The 490 will most likely be a dual RX 480 card if it's polaris, as it seems that Polaris 10 was as big as it gets, unless it is just a 480 with G5X
490 will not have hbm, and will have 256bit memory bus
(if it was listed as dual, it would be 512bit bus)
here is more pictures or details from 480 nitro
https://www.overclockers.co.uk/detail/index/sArticle/61887
Yeah, NVidia has dropped the ball a lot lately, that was mostly due to their own greed. I am just saying that if AMD wants to compete with NVidia in sales and whatnot, they are gonna have to do something impressive once in a while.
Why would they out HBM2 on this card. It is expensive and in short supply and at this performance level not necessary. The 1070 does just fine without HBM and so will 490. There are two Vega chips 11 and 10. Very likely small Vega (490) won't have HBM and that is a good decision. That means the card can be made cheaper.
I also have no clue where you get 390 on steroids. What because they both have 8GB of GDDR5? Honestly that makes no sense. We really don't know what it is. It could be Vega based. It could be super Polaris or it could be two 480s on one die. We really dont know. But I can tell you it won't be anything relating to 390/290 or Hawaii at all.
I don't know about that. I'd say it is a safe guess but only 8GB of VRAM seems too small. I'd think they'd go with 8 and 8 for it but I could be wrong.
I don't see it as being 480 with GDDR5X. That would be dumb. Would do nothing but increase the price for no performance gain as 480 isn't bandwidth limited
I am just assuming that the TDP and Heat issues may resurface, but then again, they are designed differently, so hopefully AMD finds a way to not make it an issue. My MSI R9 390 runs at 85 C for example, hopefully in a few years this won't be a huge issue.
I agree with that. The first Nvidia card I bought was the Geforce 2. The last I bought was a 5500 FX? or something like that I don't even remember. It lasted about 1.3 years and then started showing Artifacts on the screen. I kept it clean didn't move my case around it just crapped out. I still have a ATI 9600xt. The AGP back in they day cards that still runs like a dream. Fan died and I had to McGyver a fan on it but still runs. I have never bought a Nvidia card since. =)

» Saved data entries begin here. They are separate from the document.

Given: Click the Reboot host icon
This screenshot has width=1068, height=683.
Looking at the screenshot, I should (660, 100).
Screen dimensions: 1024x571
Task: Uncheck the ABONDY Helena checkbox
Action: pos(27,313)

I'll use my 270X as a proof...
On release:
Last week...
From 12% slower it got 10% faster than 760... Well...
This makes me very happy that i chose a 270x over a 750ti for my first rig
I just picked up a 290 for $200, was too impatient for the 480, but it doesn't look like it'll be too bad overall
Looks like you got 470 with 4GB Vram and double the power consumption :D
I can always undervolt it a bit, also it's only a little bit slower than the 480, at least for now, I might just return it to newegg in 2 weeks or something when more 480s come out
I find this discouraging to buy an NVidia GPU, cause I don't know how long the GPU keeps, the GTX 780 get's knocked down form being near an R9 290 to being below a GTX 960 in some cases and in other cases barely edging out against an R9 280?